Wednesday, June 23, 2010

Does parenting make a difference?

Bryan Caplan wrote a provocative article in The Wall Street Journal a few days ago (‘The Breeders’ Cup’, June 19, 1010) in which he presented some selfish reasons for people to have more children. In brief:

• While happiness research suggests that modern parents are less happy than their childless counterparts, ‘happiness researchers rarely emphasize how small the happiness gap is’. Beyond the first child, ‘additional children are almost a happiness free lunch’.
• The costs of having kids are front-loaded and the benefits are back-loaded. The more kids you have the more grandchildren you can expect.
• There is some evidence that few people who have children regret that decision. Gallup poll data suggests that most childless adults over the age of 40 say they would have children if they had to make the same decision over again.
• Parenting can be less work and more fun than many people think. The long-run effects of parenting on children’s outcomes are small. Once you realize that your kids’ future largely rests in their own hands you can give yourself a guilt-free break.

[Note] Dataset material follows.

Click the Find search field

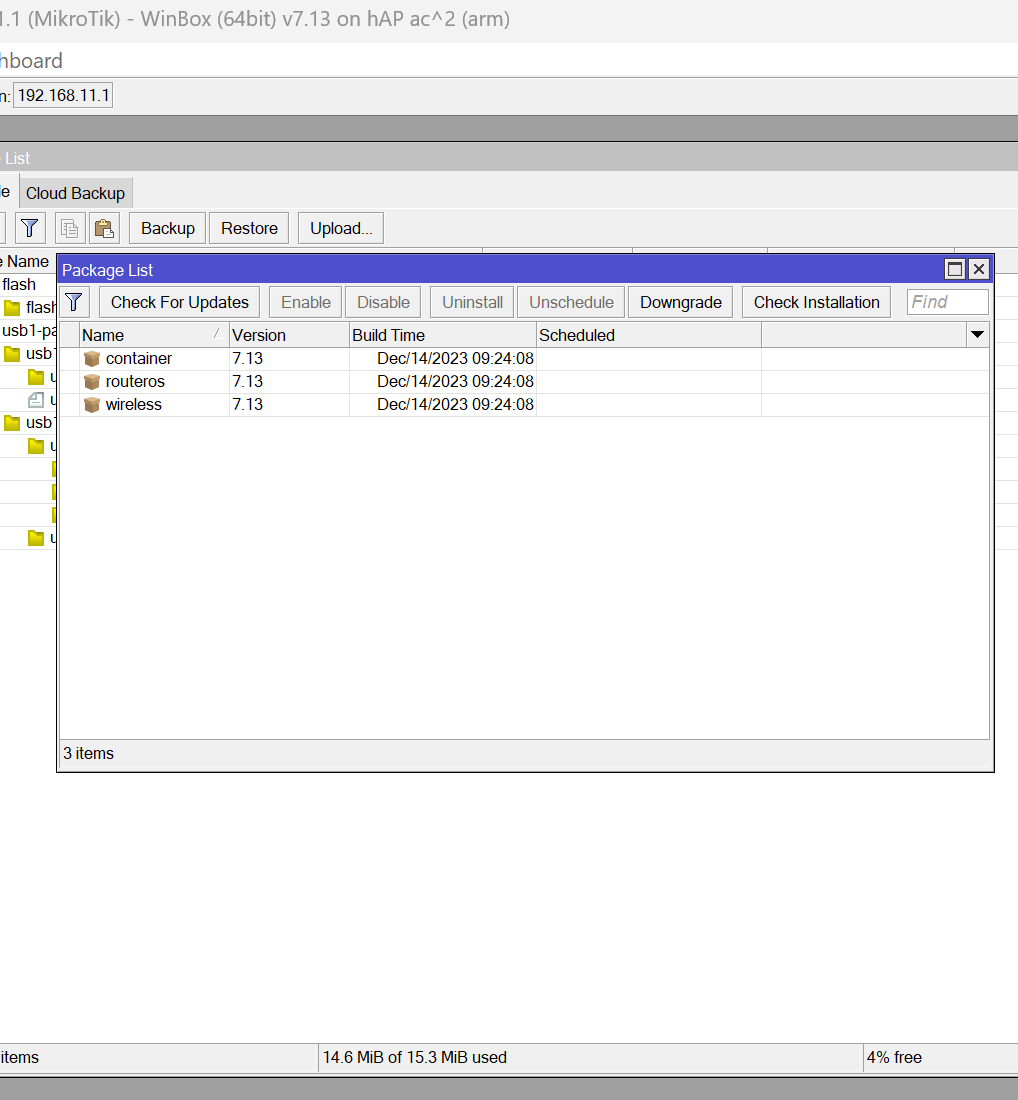[947, 302]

Most of Bryan’s article is about the last point. Before discussing this, however, I want to comment briefly on the relevance of happiness research to the decision to have children. Bryan seems to be implying that happiness researchers argue that if having kids doesn’t make people happier, then they shouldn’t have kids. I have read a fair amount of the happiness research literature but I haven’t ever actually seen any researcher put that view. Researchers seem to be almost silent on this issue. I hope this is an embarrassed silence in the case of those happiness researchers who have been quick to suggest that people are making poor decisions when they do other things that do not make them much happier such as working longer hours to earn more income. The point that needs to be remembered, as I have discussed in previous posts (e.g. Do well-being surveys measure utility? and Do good decisions always make us happy?), is that happiness surveys measure current emotional well-being (or something similar) and people often sacrifice some happiness in the short term in order to have greater happiness in future, or to pursue other objectives.

I think that Bryan is probably right that in the modern world there may be a tendency for people to limit the size of their families because they believe that the quality of parenting has a huge impact on children’s futures and they assume that there is no way that parenting could be less work and more fun. He points to fairly strong evidence from research on twins and adoption that supports the view that parenting makes little difference to the way kids turn out.

However, I think Bryan may be at risk of under-stating the importance of good parenting. It seems to me that there are a lot of people whose parenting is so poor that it does damage the future prospects of their children. I don’t claim to know much about this topic, but it is hard to accept that there are no important links between child neglect and antisocial and criminal behaviour.

The Blank Slate: The Modern Denial of Human NatureSteven Pinker discusses some relevant research by Judith Rich Harris in ‘The Blank Slate’ (2002). Harris argues that the main environmental shaper of personality is the child’s peer group. In Pinker’s words:
‘Children do not spend their waking hours trying to become better and better approximations of adults. They strive to become better and better children, ones that function well in their own society. It is in this crucible that our personalities are formed’ (p. 390).

I imagine that would appear as a blinding insight to very few parents. Most people would know already that it is important for their children to choose their friends wisely, but they would also know that they can’t choose their friends for them. Perhaps the most important way that parents can make a difference is through decisions about where they live and what schools their children attend.


Lorraine said...

I suspect Bryan Caplan situates himself on the genetic far pole of the genetics vs. environment spectrum as an expression of political incorrectness for its own sake.

Winton Bates said...

I could couldn't guess his motivaton for attempting to be provocative.
Interestingly, when economists set out to be provocative their bias has usually been toward arguing that everyhing can be explained in terms of rational actors responding to incentives in their environment - to emphasize the importance of incentives. That tends to put them in the company of behaviouralists who argue that environmental influences are all-important.